Hoadley has good options software.  The basic version of his Options Strategy Evaluation Tool is free: http://www.hoadley.net/options/strategymodel.htm.  There are lots of demos on the site and a lot of info on options as well.  

The basic version is a good starting point, however, after a while you may find you need the paid version which entitles you to updates for one year.  

Australian brokers are difficult because of their high fees and the difficulty of being able to trade option spreads on line.  Some of them don't seem to understand option exercise/assignment and charge horrendously high fees on exercised/assigned stock. 

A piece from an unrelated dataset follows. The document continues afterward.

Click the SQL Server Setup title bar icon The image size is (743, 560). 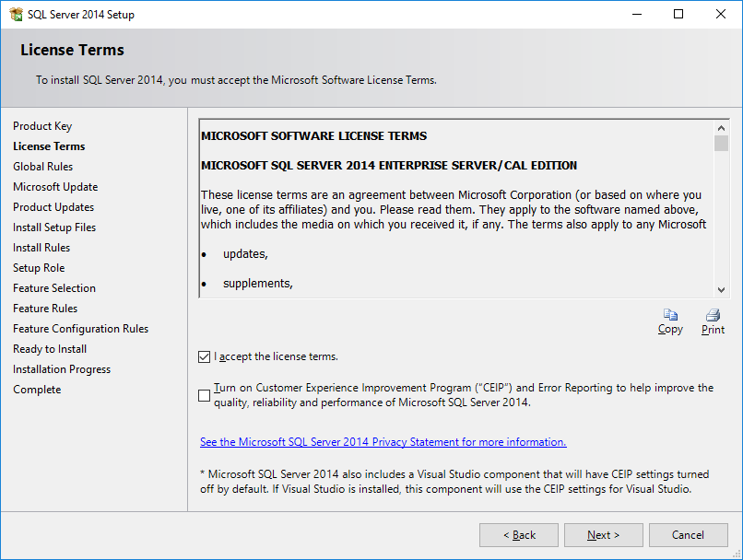pyautogui.click(x=16, y=14)
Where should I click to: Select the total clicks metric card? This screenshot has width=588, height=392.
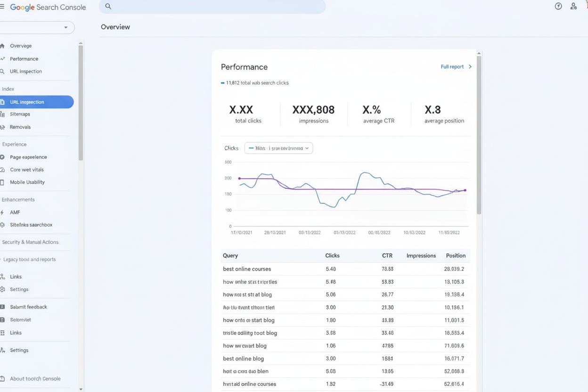247,113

 IB would have to be the best on fees especially for small lots, but I have found customer service can be a bit more difficult.  Also, if trading options with IB, you do have to fully understand their policy on option assignment and, to the best of my knowledge, you only have the first 10 minutes of the day to deal with it before IB starts randomly closing out your other positions.

There's been a lot written about brokers already at ASF - and some of it fairly recent - try doing some searches to see what you can find.


----------



## long88

here is my 2 cents on optionetics/options market.

after attending their seminar, and asking for a refund (which i got), i am still today learning on how to pull money out of market.

so far i have donated some $$, although I do have some big winner as well, (Maybe i should have really join optionetics heh ?) key here is cut the losses and let winner run.

What i have found out so far is, all of the material given on 2 day seminar is just a basic stuff, they cover basic strategy which is enough to get you going, nothing more (you need to pay more for their software, advanced classes).

What i think more important is:

- Technical analysis (Macd, ADX, DMI+, DMI-, stocastic), standard deviation probability.
- Greek (especially volatility)
- How fast is the market/vehicle going to be.
- Direction Forecast (up, down sideways).

After checking all above, apply the strategy that is suitable according to your forecast. There is no right or wrong answer, only money to be made or loss.

it is not an easy game, as we are playing against all the smart player out there.

Hoadley software is ok, but i find that i can only do 4 legs, cannot do 6 legs (although there is section for it, but the result are not accurate).



go to www.cboe.com 

I find  lot more knowledge over there than any other sites, pay attention to dan sheridan tv and his greeks (make sure you understand "The Greek" effects).

Hope this helps people who is starting out.

Cheers


----------



## sails

long88 said:


> ...
> Hoadley software is ok, but i find that i can only do 4 legs, cannot do 6 legs (although there is section for it, but the result are not accurate)....




Are you only using the free Hoadley version?  That could explain why you can't get the six legs to work.  The free version only allows four legged strategies.


----------



## long88

sails said:


> Are you only using the free Hoadley version?  That could explain why you can't get the six legs to work.  The free version only allows four legged strategies.





yes it is free one so far, as i am using optionsxpress for most of the payoff diagram.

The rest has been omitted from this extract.